Exercise data

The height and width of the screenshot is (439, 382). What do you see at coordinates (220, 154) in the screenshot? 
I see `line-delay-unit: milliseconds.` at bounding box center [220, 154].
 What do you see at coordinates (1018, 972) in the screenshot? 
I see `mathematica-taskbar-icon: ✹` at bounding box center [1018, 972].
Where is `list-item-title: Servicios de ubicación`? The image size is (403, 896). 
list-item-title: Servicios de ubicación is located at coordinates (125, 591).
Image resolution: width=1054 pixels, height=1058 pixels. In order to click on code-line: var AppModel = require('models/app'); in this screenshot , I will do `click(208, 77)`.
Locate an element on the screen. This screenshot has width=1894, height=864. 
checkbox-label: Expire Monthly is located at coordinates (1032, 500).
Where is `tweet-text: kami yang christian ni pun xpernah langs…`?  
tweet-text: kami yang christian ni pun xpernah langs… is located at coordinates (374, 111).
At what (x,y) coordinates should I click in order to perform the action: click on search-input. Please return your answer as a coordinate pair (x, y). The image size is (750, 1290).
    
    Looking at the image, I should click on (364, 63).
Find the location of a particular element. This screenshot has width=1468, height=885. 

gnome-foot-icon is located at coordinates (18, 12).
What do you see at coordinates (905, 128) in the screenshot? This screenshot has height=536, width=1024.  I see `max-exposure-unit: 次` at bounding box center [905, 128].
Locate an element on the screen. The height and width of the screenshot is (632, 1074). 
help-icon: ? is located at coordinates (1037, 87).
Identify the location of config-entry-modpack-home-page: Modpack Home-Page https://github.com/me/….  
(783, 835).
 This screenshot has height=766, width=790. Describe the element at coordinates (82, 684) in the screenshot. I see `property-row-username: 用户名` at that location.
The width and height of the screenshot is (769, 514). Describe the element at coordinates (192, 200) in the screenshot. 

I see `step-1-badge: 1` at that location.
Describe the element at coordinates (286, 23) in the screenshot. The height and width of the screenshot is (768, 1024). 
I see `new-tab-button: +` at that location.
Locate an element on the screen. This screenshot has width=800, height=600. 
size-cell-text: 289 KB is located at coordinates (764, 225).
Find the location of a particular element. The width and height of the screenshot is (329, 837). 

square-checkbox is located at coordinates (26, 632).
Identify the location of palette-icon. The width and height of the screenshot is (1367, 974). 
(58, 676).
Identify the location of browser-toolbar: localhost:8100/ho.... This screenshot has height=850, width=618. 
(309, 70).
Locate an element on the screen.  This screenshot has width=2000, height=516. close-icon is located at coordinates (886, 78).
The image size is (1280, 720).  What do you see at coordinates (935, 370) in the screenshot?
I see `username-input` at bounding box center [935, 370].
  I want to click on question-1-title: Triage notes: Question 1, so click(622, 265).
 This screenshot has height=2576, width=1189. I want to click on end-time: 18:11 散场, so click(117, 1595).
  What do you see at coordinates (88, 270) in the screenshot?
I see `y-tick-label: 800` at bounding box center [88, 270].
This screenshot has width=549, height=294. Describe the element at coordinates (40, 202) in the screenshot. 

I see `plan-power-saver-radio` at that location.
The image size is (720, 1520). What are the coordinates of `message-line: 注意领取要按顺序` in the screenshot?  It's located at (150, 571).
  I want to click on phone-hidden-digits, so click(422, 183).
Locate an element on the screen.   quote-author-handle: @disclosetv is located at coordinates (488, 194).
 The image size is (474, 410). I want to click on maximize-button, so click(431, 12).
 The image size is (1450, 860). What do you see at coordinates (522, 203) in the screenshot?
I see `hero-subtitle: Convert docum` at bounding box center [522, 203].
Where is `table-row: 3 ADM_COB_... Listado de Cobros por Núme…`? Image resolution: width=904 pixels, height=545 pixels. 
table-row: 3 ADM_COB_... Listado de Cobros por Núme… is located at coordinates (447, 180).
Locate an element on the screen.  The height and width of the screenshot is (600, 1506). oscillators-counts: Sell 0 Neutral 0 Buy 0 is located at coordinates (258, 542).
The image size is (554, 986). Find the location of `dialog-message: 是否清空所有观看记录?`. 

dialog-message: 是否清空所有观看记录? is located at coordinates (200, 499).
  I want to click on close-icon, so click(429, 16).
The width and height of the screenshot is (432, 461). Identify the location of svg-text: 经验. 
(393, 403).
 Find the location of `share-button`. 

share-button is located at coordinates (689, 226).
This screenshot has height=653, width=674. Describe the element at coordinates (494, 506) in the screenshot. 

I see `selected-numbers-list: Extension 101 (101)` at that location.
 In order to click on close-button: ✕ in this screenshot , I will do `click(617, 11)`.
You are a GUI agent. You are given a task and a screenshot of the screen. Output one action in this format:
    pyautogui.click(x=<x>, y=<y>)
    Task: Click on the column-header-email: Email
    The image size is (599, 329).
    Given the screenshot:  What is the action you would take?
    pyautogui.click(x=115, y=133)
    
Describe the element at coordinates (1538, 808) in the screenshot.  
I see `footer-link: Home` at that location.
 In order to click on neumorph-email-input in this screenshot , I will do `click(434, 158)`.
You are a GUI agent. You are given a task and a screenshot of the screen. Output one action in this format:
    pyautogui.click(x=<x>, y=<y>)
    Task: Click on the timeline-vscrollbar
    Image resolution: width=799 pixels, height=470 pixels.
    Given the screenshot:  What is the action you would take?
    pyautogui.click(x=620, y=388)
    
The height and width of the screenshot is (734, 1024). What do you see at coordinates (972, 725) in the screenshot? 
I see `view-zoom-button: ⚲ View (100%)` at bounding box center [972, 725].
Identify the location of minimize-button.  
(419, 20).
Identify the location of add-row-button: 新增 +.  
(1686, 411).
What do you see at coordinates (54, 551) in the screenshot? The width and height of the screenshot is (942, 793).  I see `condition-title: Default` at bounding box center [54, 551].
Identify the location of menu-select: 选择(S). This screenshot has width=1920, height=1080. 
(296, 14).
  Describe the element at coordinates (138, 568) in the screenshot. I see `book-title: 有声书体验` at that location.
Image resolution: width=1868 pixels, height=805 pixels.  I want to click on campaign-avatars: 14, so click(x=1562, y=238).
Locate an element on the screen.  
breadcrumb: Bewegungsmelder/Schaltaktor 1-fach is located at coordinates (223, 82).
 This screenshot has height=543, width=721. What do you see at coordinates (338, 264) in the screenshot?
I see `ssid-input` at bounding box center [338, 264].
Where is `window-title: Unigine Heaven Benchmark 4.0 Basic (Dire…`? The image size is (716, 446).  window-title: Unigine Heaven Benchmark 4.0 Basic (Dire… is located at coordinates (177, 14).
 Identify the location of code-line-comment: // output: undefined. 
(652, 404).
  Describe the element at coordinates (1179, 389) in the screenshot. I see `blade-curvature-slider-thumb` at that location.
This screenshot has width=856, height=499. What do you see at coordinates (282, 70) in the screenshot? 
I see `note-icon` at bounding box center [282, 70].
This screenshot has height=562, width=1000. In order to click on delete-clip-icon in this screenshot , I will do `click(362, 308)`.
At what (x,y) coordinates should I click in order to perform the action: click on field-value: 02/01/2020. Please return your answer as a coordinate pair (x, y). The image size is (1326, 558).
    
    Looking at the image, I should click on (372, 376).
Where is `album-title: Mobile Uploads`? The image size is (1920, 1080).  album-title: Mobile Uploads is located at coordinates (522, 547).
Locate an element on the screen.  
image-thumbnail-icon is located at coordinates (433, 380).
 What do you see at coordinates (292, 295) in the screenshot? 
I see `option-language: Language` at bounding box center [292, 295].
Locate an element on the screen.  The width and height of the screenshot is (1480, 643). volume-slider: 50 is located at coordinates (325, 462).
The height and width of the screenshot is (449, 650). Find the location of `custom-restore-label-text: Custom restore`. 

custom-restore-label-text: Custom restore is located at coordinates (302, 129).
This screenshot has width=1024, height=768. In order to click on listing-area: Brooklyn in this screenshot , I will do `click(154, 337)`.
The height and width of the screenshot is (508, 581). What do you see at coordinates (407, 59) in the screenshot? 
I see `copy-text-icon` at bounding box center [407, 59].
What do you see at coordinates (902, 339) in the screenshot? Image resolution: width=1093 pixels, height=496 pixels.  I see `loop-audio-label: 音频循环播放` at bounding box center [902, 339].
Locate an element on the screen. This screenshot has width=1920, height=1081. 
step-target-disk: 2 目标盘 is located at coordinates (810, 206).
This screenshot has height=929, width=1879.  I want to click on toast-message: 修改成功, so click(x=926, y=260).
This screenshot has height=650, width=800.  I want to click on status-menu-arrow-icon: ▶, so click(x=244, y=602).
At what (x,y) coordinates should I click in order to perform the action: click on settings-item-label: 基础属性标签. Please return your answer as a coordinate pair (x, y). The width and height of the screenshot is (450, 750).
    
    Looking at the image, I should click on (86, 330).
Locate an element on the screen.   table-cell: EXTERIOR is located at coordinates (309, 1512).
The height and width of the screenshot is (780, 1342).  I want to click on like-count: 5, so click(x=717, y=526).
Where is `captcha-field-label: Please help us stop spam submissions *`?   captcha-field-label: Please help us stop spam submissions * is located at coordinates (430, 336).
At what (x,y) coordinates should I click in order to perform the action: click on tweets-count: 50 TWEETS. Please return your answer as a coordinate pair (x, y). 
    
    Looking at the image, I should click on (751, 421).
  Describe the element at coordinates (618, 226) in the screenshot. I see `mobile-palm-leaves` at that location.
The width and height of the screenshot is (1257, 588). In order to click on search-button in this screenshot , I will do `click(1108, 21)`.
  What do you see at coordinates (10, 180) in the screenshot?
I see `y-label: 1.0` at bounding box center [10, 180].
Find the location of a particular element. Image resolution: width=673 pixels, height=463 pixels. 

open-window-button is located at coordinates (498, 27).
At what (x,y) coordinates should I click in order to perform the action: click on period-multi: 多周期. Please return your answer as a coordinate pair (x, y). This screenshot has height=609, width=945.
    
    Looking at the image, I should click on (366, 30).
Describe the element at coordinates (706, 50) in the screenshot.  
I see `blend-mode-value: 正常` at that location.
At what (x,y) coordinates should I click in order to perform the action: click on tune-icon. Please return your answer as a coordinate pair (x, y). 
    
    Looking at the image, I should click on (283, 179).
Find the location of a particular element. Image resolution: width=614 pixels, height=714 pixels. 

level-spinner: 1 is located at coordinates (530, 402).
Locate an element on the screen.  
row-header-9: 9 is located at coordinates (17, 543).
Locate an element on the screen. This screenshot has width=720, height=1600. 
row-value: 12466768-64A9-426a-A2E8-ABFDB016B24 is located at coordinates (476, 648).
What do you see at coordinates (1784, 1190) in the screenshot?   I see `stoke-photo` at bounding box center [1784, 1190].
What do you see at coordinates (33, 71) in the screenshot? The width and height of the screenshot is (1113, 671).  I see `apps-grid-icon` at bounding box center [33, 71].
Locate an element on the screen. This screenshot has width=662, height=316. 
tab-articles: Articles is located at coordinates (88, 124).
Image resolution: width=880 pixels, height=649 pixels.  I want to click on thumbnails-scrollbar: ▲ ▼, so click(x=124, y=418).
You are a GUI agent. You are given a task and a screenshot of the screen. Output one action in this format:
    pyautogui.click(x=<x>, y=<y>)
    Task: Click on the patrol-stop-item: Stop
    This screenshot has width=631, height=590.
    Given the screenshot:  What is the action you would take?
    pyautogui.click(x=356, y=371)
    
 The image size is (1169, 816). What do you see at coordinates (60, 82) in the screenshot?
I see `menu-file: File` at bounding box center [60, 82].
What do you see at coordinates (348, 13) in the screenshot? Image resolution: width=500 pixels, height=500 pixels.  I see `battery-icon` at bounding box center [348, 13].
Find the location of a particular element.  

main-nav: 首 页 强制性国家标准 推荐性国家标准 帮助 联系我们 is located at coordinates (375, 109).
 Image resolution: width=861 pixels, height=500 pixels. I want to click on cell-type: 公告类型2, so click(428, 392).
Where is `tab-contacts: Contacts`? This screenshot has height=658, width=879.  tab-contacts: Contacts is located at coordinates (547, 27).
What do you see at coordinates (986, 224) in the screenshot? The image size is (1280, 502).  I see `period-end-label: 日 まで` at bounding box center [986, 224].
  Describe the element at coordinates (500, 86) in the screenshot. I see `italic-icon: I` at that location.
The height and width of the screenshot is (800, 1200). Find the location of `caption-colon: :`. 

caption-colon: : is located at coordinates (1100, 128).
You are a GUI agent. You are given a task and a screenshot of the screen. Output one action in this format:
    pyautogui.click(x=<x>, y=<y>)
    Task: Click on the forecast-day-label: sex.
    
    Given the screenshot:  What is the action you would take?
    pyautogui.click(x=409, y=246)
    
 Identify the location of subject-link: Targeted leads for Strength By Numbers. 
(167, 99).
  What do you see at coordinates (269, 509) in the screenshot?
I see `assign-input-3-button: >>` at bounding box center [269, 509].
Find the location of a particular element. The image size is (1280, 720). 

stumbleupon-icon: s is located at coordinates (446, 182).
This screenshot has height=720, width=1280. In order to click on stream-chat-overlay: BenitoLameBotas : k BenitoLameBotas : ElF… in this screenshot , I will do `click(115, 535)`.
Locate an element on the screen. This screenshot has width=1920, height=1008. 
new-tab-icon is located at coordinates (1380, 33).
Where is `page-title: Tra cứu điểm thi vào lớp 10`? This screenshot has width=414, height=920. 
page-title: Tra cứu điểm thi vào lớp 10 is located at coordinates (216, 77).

Required work
Reproduce the listing verbatim, starting with its first line and ending with the line that contains "tweet-text: kami yang christian ni pun xpernah langs… is", both ends included.

Response
The height and width of the screenshot is (439, 382). What do you see at coordinates (220, 154) in the screenshot? 
I see `line-delay-unit: milliseconds.` at bounding box center [220, 154].
 What do you see at coordinates (1018, 972) in the screenshot? 
I see `mathematica-taskbar-icon: ✹` at bounding box center [1018, 972].
Where is `list-item-title: Servicios de ubicación`? The image size is (403, 896). 
list-item-title: Servicios de ubicación is located at coordinates (125, 591).
Image resolution: width=1054 pixels, height=1058 pixels. In order to click on code-line: var AppModel = require('models/app'); in this screenshot , I will do `click(208, 77)`.
Locate an element on the screen. This screenshot has width=1894, height=864. 
checkbox-label: Expire Monthly is located at coordinates (1032, 500).
Where is `tweet-text: kami yang christian ni pun xpernah langs…`?  
tweet-text: kami yang christian ni pun xpernah langs… is located at coordinates (374, 111).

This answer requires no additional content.